Je ne crois pas que les régies tiennent des fichiers de mauvais locataires et qu'elles se les échangent. Je n'ai pas d'élément qui puisse attester d'une telle pratique systématique. Cela peut arriver qu'une régie ponctuellement donne des indications personnelles de ce genre. Si une régie apprend que son locataire revendicatif veut quitter un logement, elle ne va pas en informer la régie concurrente. Je n'y crois pas.

– L'action de l'ASLOCA paraît timide, presque naïve, dans le contexte actuel. Vous songez à vous muscler?

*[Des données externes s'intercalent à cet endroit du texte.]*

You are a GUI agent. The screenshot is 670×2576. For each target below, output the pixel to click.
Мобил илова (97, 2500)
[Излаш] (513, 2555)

Nous menons deux démarches au niveau suisse actuellement. Nous nous battons pour des mesures d'accompagnement sur le marché du logement, en ce qui concerne la libre circulation des personnes. Le droit doit être plus efficace au moment de la signature du bail, afin que les hausses abusives soient impossibles. Et les congés pour relouer plus cher doivent être interdits. Deuxièmement, nous réfléchissons au lancement d'une initiative fédérale. Aujourd'hui, la majorité politique est acquise aux bailleurs. Soit la situation évolue, soit l'ASLOCA passera à un autre moyen d'action.

– Une initiative populaire? Pour demander quoi?

On y réfléchit. Le principe sera débattu aujourd'hui à Berne. C'est une option qui s'impose de plus en plus. Mais, sur le contenu, je ne peux vous en dire plus pour le moment. Par ailleurs, des sections cantonales vont mener des campagnes de sensibilisation des locataires dans les médias pour demander des baisses. Mais il faut que les locataires assument leur responsabilité qui est individuelle mais aussi collective.